Tekstfragment »
==*==
voor recht te verklaren dat het Utrechts Landschap heeft ingestemd met het door SB4 opgestelde herstel- en maatregelenplan;
het Utrechts Landschap te veroordelen binnen een maand na betekening van het in deze te wijzen vonnis medewerking te verlenen aan de uitvoering van het onder c hiervoor vermelde plan;
het Utrechts Landschap te veroordelen 9/10de, althans een in goede justitie te bepalen deel, van de kosten van de uitvoering van dat plan voor haar rekening te nemen;
het Utrechts Landschap te veroordelen aan [eiser] een dwangsom te betalen van € 1.000.000,- eenmalig indien het Utrechts Landschap niet aan de veroordeling onder b en d hiervoor voldoet en vervolgens € 10.000,- per dag dat die situatie voortduurt.
==*==
Opdrachten »
1) Werk in het tekstfragment het stuk van "voor recht te" tot en met "die situatie voortduurt." bij door "het Utrechts Landschap" te vervangen door "de gedaagde", en geef dat bijgewerkte stuk weer.
2) Welk bedrag moet volgens het tekstfragment eenmalig als dwangsom aan [eiser] worden betaald?
Het materiaal staat los van het tekstfragment.

Getoonde gegevens »
==*==
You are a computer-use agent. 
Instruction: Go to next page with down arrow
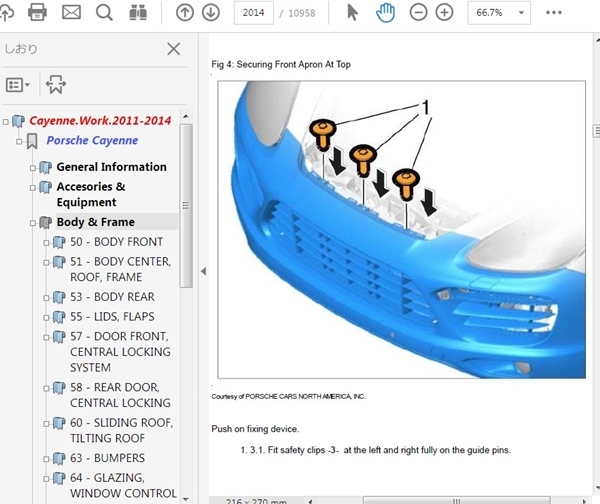211,12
==*==
Gegeven antwoorden »
1)
voor recht te verklaren dat de gedaagde heeft ingestemd met het door SB4 opgestelde herstel- en maatregelenplan;
de gedaagde te veroordelen binnen een maand na betekening van het in deze te wijzen vonnis medewerking te verlenen aan de uitvoering van het onder c hiervoor vermelde plan;
de gedaagde te veroordelen 9/10de, althans een in goede justitie te bepalen deel, van de kosten van de uitvoering van dat plan voor haar rekening te nemen;
de gedaagde te veroordelen aan [eiser] een dwangsom te betalen van € 1.000.000,- eenmalig indien de gedaagde niet aan de veroordeling onder b en d hiervoor voldoet en vervolgens € 10.000,- per dag dat die situatie voortduurt.

2) € 1.000.000,-